### [SHORT EXERCISE]
Revise the data between the lines holding "The width and height of the screenshot is (800, 458)." and "point(128,34)", inclusive, substituting "navigation bar" for "navbar" and leaving everything else unchanged. Output only those revised lines.

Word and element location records
· · · ·

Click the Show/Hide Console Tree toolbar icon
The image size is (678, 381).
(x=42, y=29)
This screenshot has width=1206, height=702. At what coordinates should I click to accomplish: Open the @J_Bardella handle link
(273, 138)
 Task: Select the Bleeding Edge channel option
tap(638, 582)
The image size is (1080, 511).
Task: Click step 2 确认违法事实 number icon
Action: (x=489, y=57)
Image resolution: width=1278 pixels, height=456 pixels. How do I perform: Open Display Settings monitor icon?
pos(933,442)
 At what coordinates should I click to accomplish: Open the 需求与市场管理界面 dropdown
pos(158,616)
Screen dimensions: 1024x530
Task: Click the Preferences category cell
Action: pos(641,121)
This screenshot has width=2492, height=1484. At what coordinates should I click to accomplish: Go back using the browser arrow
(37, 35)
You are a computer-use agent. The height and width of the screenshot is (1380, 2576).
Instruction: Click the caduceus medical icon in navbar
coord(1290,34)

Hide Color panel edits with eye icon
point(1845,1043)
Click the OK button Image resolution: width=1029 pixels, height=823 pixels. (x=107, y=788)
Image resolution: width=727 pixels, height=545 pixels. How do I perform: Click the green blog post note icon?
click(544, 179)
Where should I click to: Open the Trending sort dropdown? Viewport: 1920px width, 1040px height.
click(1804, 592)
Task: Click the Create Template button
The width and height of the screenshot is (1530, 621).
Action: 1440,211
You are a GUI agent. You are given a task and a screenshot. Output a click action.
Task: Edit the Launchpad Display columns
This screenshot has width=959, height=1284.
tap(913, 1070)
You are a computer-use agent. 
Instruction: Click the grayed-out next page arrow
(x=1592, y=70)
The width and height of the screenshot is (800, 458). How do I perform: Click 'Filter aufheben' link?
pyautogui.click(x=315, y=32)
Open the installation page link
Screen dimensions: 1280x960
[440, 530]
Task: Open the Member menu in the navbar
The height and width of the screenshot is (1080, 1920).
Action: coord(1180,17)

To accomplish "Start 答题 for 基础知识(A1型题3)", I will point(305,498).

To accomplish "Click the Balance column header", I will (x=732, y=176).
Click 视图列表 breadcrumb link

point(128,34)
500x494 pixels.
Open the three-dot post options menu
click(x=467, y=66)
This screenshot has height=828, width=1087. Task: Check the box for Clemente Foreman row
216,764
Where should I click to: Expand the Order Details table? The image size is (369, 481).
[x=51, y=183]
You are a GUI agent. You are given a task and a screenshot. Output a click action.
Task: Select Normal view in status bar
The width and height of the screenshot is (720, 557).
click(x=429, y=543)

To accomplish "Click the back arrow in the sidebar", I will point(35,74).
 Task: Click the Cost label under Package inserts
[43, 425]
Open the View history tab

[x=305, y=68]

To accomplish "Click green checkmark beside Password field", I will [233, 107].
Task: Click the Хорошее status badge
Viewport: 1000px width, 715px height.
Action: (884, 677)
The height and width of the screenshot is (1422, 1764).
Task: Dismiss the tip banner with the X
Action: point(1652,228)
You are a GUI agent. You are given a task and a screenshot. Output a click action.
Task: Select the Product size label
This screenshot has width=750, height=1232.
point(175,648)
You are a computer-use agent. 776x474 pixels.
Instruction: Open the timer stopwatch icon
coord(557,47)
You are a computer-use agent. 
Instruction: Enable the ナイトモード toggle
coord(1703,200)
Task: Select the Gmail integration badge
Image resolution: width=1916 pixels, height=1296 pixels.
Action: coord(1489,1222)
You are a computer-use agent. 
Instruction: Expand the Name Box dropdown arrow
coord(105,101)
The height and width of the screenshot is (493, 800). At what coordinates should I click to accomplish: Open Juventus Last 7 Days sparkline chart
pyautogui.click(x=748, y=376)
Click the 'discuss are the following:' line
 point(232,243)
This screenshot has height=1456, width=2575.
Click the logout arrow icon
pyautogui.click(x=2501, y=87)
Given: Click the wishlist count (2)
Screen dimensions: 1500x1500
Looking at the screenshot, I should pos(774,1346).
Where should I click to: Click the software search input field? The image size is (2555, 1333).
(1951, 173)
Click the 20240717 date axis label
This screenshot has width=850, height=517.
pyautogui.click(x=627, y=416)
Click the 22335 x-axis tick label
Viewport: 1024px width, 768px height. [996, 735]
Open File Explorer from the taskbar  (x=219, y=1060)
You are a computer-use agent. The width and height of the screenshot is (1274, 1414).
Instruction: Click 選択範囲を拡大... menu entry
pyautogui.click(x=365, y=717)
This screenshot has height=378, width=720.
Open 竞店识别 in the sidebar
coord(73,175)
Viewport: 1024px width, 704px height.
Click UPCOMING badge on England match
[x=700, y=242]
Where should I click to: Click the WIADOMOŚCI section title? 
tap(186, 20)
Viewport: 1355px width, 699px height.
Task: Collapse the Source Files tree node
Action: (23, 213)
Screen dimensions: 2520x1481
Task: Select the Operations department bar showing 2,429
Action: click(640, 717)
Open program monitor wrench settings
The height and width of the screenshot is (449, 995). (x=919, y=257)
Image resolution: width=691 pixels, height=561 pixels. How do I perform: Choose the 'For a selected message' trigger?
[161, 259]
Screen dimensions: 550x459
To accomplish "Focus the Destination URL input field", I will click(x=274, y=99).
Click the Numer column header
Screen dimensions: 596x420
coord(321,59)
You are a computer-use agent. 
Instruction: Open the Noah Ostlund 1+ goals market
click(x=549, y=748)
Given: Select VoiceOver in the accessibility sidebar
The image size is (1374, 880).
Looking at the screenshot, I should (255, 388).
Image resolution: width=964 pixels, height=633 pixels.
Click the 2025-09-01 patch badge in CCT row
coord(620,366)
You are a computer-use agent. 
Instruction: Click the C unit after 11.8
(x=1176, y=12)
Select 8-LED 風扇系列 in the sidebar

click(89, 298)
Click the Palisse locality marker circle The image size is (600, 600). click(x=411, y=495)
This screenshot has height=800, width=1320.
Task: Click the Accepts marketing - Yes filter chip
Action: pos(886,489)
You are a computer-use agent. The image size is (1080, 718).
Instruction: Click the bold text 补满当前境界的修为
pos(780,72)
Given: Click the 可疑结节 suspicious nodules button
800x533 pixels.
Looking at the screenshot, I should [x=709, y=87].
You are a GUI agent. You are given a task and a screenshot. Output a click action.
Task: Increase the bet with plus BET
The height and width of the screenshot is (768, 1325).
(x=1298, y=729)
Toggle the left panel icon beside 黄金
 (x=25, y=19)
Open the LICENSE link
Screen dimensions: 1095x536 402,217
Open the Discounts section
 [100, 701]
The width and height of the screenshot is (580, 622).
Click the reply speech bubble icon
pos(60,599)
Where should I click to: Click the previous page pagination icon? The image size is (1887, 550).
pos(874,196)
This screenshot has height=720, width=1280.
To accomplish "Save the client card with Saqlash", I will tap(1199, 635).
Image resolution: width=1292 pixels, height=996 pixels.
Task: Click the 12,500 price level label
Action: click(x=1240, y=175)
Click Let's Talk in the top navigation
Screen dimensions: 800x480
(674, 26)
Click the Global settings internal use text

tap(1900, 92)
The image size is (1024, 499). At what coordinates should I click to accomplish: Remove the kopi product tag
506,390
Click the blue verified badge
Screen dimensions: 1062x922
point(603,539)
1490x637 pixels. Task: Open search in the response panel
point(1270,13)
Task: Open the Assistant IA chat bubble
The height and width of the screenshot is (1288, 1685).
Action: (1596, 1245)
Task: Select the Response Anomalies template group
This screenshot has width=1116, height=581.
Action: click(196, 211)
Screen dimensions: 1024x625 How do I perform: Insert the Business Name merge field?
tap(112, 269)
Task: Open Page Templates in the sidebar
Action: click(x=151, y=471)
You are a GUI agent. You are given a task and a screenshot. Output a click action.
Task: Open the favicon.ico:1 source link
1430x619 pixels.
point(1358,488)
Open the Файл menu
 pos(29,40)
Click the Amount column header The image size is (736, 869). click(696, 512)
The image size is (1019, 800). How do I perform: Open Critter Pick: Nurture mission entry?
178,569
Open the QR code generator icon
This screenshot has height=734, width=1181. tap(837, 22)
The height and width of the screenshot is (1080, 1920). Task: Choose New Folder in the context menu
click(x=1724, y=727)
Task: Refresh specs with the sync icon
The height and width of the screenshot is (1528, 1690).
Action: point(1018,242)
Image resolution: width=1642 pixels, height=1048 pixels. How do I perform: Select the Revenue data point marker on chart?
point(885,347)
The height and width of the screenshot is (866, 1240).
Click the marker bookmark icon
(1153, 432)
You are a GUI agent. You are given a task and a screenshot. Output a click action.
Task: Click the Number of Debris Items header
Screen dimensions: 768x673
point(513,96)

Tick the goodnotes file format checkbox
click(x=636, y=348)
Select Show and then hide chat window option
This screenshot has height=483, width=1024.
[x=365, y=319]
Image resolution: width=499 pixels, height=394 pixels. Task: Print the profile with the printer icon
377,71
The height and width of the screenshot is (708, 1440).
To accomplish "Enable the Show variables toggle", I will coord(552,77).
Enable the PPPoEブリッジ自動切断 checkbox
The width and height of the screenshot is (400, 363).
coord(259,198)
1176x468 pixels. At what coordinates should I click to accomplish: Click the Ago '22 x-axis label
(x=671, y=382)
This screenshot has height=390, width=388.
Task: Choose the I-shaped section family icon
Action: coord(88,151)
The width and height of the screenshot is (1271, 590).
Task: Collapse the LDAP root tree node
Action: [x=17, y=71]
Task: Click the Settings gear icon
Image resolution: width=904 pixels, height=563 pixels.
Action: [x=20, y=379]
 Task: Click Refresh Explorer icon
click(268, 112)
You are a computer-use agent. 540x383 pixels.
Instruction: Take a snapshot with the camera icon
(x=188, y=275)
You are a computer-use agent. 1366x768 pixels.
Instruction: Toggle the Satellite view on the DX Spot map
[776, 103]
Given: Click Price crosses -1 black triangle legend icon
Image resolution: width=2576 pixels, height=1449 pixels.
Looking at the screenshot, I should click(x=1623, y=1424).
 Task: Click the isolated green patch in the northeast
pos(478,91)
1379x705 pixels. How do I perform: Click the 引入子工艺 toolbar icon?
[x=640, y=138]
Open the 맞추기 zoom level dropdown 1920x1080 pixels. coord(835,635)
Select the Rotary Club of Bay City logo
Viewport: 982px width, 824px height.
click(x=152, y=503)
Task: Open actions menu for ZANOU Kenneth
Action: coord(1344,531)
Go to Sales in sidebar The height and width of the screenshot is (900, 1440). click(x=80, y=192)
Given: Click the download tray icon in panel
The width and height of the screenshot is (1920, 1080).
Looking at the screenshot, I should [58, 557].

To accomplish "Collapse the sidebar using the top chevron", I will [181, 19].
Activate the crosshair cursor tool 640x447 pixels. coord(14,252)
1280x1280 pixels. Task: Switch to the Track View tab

· · · ·

### [EXERCISE ANSWER]
The width and height of the screenshot is (800, 458). How do I perform: Click 'Filter aufheben' link?
pyautogui.click(x=315, y=32)
Open the installation page link
Screen dimensions: 1280x960
[440, 530]
Task: Open the Member menu in the navigation bar
The height and width of the screenshot is (1080, 1920).
Action: coord(1180,17)

To accomplish "Start 答题 for 基础知识(A1型题3)", I will point(305,498).

To accomplish "Click the Balance column header", I will (x=732, y=176).
Click 视图列表 breadcrumb link

point(128,34)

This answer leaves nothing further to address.